§ Set task: Revise the material below so that every "notification bell icon" becomes "alert bell icon", and keep everything else the same.

§ Data excerpts:
## START

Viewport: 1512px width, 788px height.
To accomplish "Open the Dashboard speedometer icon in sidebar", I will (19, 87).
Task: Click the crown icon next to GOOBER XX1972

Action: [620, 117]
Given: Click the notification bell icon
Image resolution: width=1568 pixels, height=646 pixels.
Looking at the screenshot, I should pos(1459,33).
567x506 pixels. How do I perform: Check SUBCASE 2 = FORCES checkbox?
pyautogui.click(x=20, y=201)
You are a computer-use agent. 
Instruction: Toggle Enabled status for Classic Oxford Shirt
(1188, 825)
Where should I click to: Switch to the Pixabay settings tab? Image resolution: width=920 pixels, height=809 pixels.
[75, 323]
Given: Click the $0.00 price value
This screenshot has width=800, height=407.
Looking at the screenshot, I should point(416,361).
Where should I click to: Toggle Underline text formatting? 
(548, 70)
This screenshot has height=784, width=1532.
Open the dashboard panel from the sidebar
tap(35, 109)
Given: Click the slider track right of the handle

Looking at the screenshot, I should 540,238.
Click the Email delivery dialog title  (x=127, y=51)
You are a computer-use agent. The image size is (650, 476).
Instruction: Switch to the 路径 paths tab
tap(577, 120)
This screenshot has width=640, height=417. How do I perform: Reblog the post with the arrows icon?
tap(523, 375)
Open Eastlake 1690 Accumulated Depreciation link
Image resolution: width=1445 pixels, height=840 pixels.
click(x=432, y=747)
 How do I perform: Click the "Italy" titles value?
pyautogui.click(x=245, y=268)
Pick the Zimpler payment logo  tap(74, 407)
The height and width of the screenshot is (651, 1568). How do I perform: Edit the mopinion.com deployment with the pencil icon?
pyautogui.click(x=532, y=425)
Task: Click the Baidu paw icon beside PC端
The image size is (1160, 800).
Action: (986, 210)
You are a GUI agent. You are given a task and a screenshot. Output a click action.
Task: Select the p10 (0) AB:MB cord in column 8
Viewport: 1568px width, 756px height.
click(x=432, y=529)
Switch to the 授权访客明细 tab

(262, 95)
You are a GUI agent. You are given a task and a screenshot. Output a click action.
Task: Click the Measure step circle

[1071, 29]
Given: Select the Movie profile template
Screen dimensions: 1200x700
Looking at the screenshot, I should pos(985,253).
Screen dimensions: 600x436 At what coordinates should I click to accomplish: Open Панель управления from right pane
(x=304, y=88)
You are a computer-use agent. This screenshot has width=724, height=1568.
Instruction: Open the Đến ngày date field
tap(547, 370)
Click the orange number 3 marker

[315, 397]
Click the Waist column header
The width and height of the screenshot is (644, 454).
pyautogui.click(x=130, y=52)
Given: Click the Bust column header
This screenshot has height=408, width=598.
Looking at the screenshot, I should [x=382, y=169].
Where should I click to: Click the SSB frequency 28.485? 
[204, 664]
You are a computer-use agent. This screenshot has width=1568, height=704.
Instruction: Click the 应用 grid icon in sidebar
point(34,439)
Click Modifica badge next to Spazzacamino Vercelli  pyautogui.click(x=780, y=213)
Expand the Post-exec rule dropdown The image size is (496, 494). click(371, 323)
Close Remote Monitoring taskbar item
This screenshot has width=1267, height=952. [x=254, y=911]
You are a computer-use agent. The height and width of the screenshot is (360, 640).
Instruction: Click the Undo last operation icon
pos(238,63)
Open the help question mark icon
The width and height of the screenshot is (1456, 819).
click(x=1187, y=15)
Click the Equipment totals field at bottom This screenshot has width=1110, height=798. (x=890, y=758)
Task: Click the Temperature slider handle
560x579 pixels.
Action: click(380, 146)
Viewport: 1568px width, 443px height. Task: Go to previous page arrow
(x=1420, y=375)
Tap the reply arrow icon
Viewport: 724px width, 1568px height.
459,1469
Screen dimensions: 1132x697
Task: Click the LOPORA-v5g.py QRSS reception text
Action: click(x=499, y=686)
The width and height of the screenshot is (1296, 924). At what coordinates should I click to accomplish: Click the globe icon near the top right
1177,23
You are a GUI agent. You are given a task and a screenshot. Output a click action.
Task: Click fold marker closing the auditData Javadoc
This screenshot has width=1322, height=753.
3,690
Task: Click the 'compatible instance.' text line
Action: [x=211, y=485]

## END

§ Output for this exercise:
Viewport: 1512px width, 788px height.
To accomplish "Open the Dashboard speedometer icon in sidebar", I will (19, 87).
Task: Click the crown icon next to GOOBER XX1972

Action: [620, 117]
Given: Click the alert bell icon
Image resolution: width=1568 pixels, height=646 pixels.
Looking at the screenshot, I should pos(1459,33).
567x506 pixels. How do I perform: Check SUBCASE 2 = FORCES checkbox?
pyautogui.click(x=20, y=201)
You are a computer-use agent. 
Instruction: Toggle Enabled status for Classic Oxford Shirt
(1188, 825)
Where should I click to: Switch to the Pixabay settings tab? Image resolution: width=920 pixels, height=809 pixels.
[75, 323]
Given: Click the $0.00 price value
This screenshot has width=800, height=407.
Looking at the screenshot, I should point(416,361).
Where should I click to: Toggle Underline text formatting? 
(548, 70)
This screenshot has height=784, width=1532.
Open the dashboard panel from the sidebar
tap(35, 109)
Given: Click the slider track right of the handle

Looking at the screenshot, I should 540,238.
Click the Email delivery dialog title  (x=127, y=51)
You are a computer-use agent. The image size is (650, 476).
Instruction: Switch to the 路径 paths tab
tap(577, 120)
This screenshot has width=640, height=417. How do I perform: Reblog the post with the arrows icon?
tap(523, 375)
Open Eastlake 1690 Accumulated Depreciation link
Image resolution: width=1445 pixels, height=840 pixels.
click(x=432, y=747)
 How do I perform: Click the "Italy" titles value?
pyautogui.click(x=245, y=268)
Pick the Zimpler payment logo  tap(74, 407)
The height and width of the screenshot is (651, 1568). How do I perform: Edit the mopinion.com deployment with the pencil icon?
pyautogui.click(x=532, y=425)
Task: Click the Baidu paw icon beside PC端
The image size is (1160, 800).
Action: (986, 210)
You are a GUI agent. You are given a task and a screenshot. Output a click action.
Task: Select the p10 (0) AB:MB cord in column 8
Viewport: 1568px width, 756px height.
click(x=432, y=529)
Switch to the 授权访客明细 tab

(262, 95)
You are a GUI agent. You are given a task and a screenshot. Output a click action.
Task: Click the Measure step circle

[1071, 29]
Given: Select the Movie profile template
Screen dimensions: 1200x700
Looking at the screenshot, I should pos(985,253).
Screen dimensions: 600x436 At what coordinates should I click to accomplish: Open Панель управления from right pane
(x=304, y=88)
You are a computer-use agent. This screenshot has width=724, height=1568.
Instruction: Open the Đến ngày date field
tap(547, 370)
Click the orange number 3 marker

[315, 397]
Click the Waist column header
The width and height of the screenshot is (644, 454).
pyautogui.click(x=130, y=52)
Given: Click the Bust column header
This screenshot has height=408, width=598.
Looking at the screenshot, I should [x=382, y=169].
Where should I click to: Click the SSB frequency 28.485? 
[204, 664]
You are a computer-use agent. This screenshot has width=1568, height=704.
Instruction: Click the 应用 grid icon in sidebar
point(34,439)
Click Modifica badge next to Spazzacamino Vercelli  pyautogui.click(x=780, y=213)
Expand the Post-exec rule dropdown The image size is (496, 494). click(371, 323)
Close Remote Monitoring taskbar item
This screenshot has width=1267, height=952. [x=254, y=911]
You are a computer-use agent. The height and width of the screenshot is (360, 640).
Instruction: Click the Undo last operation icon
pos(238,63)
Open the help question mark icon
The width and height of the screenshot is (1456, 819).
click(x=1187, y=15)
Click the Equipment totals field at bottom This screenshot has width=1110, height=798. (x=890, y=758)
Task: Click the Temperature slider handle
560x579 pixels.
Action: click(380, 146)
Viewport: 1568px width, 443px height. Task: Go to previous page arrow
(x=1420, y=375)
Tap the reply arrow icon
Viewport: 724px width, 1568px height.
459,1469
Screen dimensions: 1132x697
Task: Click the LOPORA-v5g.py QRSS reception text
Action: click(x=499, y=686)
The width and height of the screenshot is (1296, 924). At what coordinates should I click to accomplish: Click the globe icon near the top right
1177,23
You are a GUI agent. You are given a task and a screenshot. Output a click action.
Task: Click fold marker closing the auditData Javadoc
This screenshot has width=1322, height=753.
3,690
Task: Click the 'compatible instance.' text line
Action: [x=211, y=485]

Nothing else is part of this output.